▶ DOCUMENT SEGMENT

# # #

An Egyptian court outlawed the Muslim Brotherhood and ordered the confiscation of its assets, following a ruling in Cairo on 23 September.
The order marks a major escalation in the crackdown on the Islamic movement by Egypt's interim government, which has arrested some 2,000 senior and mid-ranking member of the Brotherhood since the military's ousting of Islamist president Mohammed Morsi on 3 July.
The new ruling gives authorities a legal basis to seize properties including the Brotherhood's extensive network of schools, hospitals, charities and social institutions across Egypt.
Hospitals and schools have traditionally been used by the Brotherhood as a means to recruit and garner political support, and this network has grown significantly over the movement's 85-year existence.
For much of that time it has been repressed, including during the almost 30-year reign of Morsi's predecessor Hosni Mubarak, but following the latter's overthrow in 2011 the Brotherhood moved away from its underground origins to operate openly, establishing a formal headquarters and forming a political party, the Freedom and Justic Party (FJP).

# # #

Collected data:
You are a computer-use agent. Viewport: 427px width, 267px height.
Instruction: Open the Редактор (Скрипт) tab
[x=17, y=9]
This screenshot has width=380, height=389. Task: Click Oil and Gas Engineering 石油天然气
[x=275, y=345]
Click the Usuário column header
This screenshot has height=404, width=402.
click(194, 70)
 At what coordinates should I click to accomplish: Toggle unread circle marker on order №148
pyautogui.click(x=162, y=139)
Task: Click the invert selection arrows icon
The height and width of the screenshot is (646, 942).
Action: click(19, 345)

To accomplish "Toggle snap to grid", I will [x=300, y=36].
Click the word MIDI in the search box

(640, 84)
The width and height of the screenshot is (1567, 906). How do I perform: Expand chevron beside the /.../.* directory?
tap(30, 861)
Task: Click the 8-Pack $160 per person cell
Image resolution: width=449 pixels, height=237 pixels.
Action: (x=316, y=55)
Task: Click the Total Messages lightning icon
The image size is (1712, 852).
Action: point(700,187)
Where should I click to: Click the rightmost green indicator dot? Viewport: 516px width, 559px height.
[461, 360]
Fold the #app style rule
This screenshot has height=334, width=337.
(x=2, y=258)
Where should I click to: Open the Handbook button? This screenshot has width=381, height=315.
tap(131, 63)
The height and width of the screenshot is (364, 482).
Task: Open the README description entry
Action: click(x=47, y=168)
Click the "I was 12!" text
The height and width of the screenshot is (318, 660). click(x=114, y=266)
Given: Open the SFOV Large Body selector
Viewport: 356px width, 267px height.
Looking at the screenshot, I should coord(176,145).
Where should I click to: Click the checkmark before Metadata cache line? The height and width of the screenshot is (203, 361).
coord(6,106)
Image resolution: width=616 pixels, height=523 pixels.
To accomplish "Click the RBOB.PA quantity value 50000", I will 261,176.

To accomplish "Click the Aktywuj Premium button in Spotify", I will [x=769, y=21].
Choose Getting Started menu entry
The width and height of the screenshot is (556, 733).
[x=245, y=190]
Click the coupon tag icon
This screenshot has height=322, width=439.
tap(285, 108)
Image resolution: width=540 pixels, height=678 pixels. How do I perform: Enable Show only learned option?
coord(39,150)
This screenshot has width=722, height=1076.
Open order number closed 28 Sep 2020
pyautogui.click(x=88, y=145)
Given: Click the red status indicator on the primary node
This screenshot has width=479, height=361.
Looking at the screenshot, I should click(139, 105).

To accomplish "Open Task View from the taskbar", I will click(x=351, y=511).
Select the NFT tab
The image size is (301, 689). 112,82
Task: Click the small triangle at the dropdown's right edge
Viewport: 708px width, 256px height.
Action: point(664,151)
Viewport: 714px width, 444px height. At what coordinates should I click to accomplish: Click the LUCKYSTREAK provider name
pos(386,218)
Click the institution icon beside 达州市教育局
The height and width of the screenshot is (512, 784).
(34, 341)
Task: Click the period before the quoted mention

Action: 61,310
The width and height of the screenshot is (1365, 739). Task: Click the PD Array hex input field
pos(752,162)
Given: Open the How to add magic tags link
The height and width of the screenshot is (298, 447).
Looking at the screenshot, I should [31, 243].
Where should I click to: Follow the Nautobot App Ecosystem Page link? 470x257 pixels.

# # #

▶ REQUIRED TASKS
A. Name every type of Brotherhood property that the article on the Egyptian court ruling against the Muslim Brotherhood says the ruling lets authorities seize.
B. Answer these questions from the article on the Egyptian court ruling against the Muslim Brotherhood:
(i) On what date did the court in Cairo issue its ruling?
(ii) How many Brotherhood members has the interim government arrested since Morsi was ousted?
(iii) How long did Hosni Mubarak's reign last?
C. Continue the article on the Egyptian court ruling against the Muslim Brotherhood, starting after its last sentence.
This data comes from a different source than the text.

▶ ANSWERS FOR THE TASKS
A. Schools, hospitals, charities, social institutions

B.
(i) 23 September
(ii) Some 2,000 senior and mid-ranking members
(iii) Almost 30 years

C.
The interim government has taken advantage of the movement's openness in an effort to compile a database of Brotherhood members, track down supporters and freeze affiliated bank accounts.
The court's ruling – which accuses the Brotherhood of using Islam "as a cover" while it "violated citizens’ rights" – also banned "any institution branching out of it or ... receiving financial support from it", a mechanism that legal experts suggest could be used to disband the FJP.
Many Egyptians blame the Brotherhood for trying to grab too much power following Morsi's election in June 2012.